* begin *

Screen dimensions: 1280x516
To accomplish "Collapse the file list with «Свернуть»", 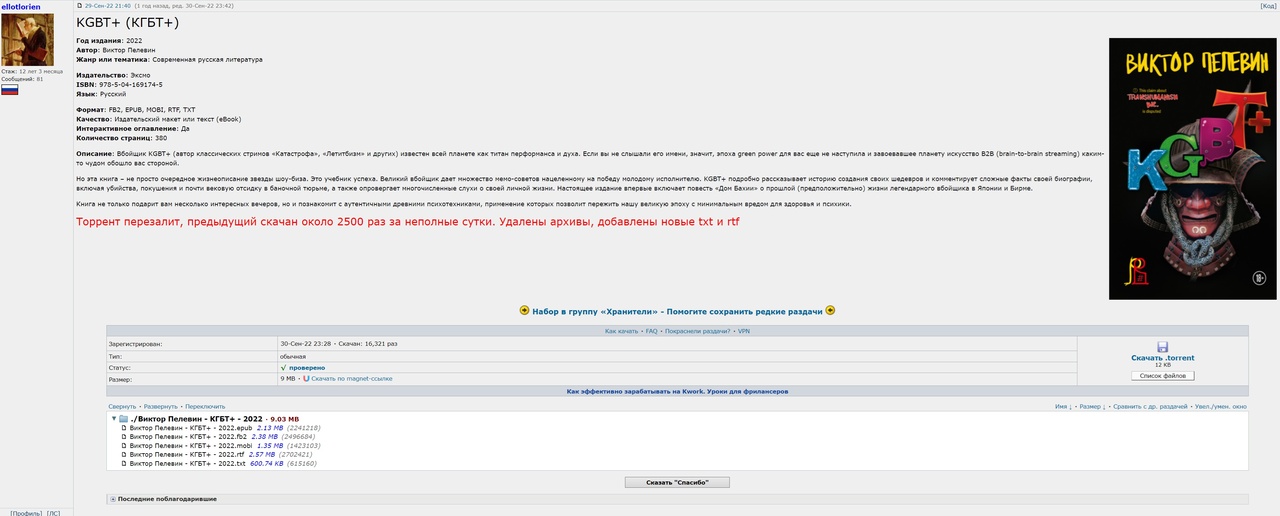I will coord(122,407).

* end *
* begin *

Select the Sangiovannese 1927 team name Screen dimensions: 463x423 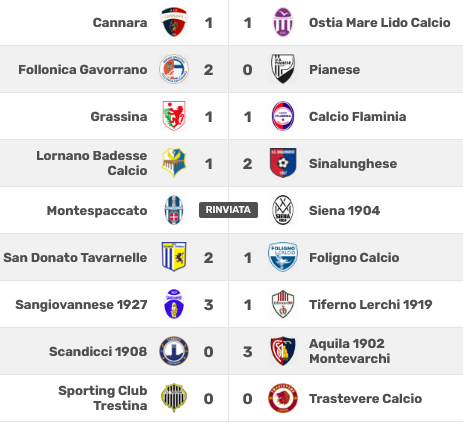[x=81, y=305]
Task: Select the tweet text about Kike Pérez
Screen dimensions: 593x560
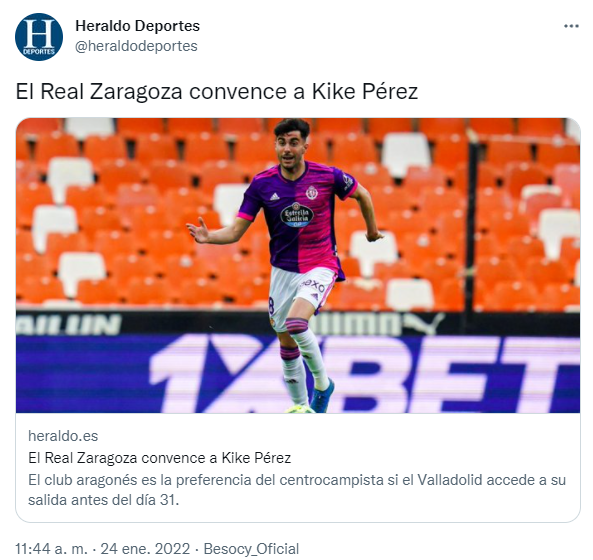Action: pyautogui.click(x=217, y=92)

* end *

GIVEN REQUEST
In the lines starting at the one containing "Task: Select the tweet text about Kike Pérez" and ending at the one containing "Action: pyautogui.click(x=217, y=92)", switch "tweet" to "post" and change nothing else. Give back only those lines, leaving out the pictures.

COMPLETED TASK
Task: Select the post text about Kike Pérez
Screen dimensions: 593x560
Action: pyautogui.click(x=217, y=92)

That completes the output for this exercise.